Une longue tige articulée, un abat jour en forme de bonnet, un socle se calant parfaitement dans les angles, voici l’Anglepoise, qui comme son nom l’indique en anglais signifie posé dans l’angle. On doit cette invention à un ingénieur anglais dénommé Georges Carwardine. Pour dessiner il avait besoin d’un éclairage direct sur sa feuille. Il mit donc au point une lampe articulée dont la souplesse était comparable à celle d’un bras humain, les ressorts jouant le rôle des muscles. En 1934 il déposa le brevet. L’Anglepoise venait de naître. L’Anglepoise est dotée d’un pied en acier, d’un bras en laiton et d’un abat jour en aluminium.
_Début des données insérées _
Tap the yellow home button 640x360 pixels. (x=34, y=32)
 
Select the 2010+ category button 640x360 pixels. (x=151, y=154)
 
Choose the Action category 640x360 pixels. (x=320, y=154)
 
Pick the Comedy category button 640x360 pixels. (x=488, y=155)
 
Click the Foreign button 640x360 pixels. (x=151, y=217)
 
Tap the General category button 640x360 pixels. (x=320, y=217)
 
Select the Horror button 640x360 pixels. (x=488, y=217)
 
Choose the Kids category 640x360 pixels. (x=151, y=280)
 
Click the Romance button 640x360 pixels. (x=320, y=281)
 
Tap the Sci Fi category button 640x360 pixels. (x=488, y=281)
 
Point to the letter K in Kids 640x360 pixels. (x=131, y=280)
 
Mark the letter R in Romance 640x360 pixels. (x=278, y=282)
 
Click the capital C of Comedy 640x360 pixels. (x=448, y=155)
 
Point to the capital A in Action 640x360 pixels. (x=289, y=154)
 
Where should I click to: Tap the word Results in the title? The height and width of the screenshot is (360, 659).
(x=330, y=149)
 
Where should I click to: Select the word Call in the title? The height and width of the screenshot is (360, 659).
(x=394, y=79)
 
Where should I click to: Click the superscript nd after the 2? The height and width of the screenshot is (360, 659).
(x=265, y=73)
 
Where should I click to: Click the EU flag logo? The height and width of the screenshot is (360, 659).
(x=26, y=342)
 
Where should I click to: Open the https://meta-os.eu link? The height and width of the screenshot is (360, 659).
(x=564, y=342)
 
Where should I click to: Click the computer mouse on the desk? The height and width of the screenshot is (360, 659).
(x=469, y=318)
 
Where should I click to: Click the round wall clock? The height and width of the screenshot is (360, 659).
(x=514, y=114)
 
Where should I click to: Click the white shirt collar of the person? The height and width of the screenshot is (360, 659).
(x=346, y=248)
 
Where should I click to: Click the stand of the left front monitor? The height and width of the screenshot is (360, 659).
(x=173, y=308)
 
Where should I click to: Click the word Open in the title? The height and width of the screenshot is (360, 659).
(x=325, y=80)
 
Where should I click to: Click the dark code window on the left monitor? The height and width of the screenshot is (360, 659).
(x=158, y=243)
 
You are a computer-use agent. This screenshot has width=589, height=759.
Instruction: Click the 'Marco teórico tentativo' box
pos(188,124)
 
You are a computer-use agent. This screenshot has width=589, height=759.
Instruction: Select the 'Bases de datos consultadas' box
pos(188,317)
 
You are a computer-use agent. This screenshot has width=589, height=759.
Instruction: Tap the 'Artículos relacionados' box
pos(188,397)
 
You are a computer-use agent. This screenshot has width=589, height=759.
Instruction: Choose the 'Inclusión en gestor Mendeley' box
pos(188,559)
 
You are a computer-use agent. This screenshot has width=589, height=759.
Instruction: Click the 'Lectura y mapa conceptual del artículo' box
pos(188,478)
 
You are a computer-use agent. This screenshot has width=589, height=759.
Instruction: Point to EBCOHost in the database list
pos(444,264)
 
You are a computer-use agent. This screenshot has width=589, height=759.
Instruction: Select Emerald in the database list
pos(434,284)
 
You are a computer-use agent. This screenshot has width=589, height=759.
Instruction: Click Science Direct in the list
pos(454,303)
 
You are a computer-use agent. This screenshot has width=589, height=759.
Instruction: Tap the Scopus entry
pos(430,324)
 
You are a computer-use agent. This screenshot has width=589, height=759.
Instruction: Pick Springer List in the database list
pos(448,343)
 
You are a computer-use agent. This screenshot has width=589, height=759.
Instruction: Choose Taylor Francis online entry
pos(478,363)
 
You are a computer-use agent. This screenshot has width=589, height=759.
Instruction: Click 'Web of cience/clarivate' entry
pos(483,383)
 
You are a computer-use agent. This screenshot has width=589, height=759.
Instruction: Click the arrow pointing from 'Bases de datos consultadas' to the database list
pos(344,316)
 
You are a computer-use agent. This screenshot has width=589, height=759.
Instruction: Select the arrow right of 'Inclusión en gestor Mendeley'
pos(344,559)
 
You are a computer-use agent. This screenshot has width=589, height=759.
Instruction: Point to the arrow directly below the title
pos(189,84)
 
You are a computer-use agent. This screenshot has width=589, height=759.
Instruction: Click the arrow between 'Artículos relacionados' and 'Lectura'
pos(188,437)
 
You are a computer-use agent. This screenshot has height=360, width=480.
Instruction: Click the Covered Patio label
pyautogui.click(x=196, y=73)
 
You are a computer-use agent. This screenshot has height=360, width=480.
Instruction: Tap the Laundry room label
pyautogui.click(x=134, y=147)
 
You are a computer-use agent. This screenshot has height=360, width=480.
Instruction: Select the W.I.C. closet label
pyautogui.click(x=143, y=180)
Fait à la main en Angleterre, ce luminaire est l’illustration type du design fonctionnel des années 30. Elle servit de référence à toute une génération de lampe articulées. La Luxo, du Norvégien Jacob Jacobsen créée en 1937, la lampe Tizio de Richar Sapper de 1972 jusqu’aux lampes d’architectes contemporaines.
Dans les années 2000, l’anglepoise fut redessinée par Kenneth Grange, l’auteur du fameux taxi londonien et du Kodak Instamatic, et fut par la même occasion rebaptisée Type 3.

Elle existe aujourd’hui en version géante, d’où son nom Giant. Un hommage à l’écrivain Roald Dahl, l’auteur de Charlie et la chocolaterie qui, en bon british, a écrit toutes ses lignes à la lumière de l’Anglepoise. Cette Anglepoise géante a servi d’abord pour le musée qui lui est consacré. Puis, face au succès qu’elle a déclenché, son éditeur Terry a décidé de la commercialiser. Le cinéaste américain Tim Burton l’a acheté en 2004 pour une valeur de 4000 livres sterlings.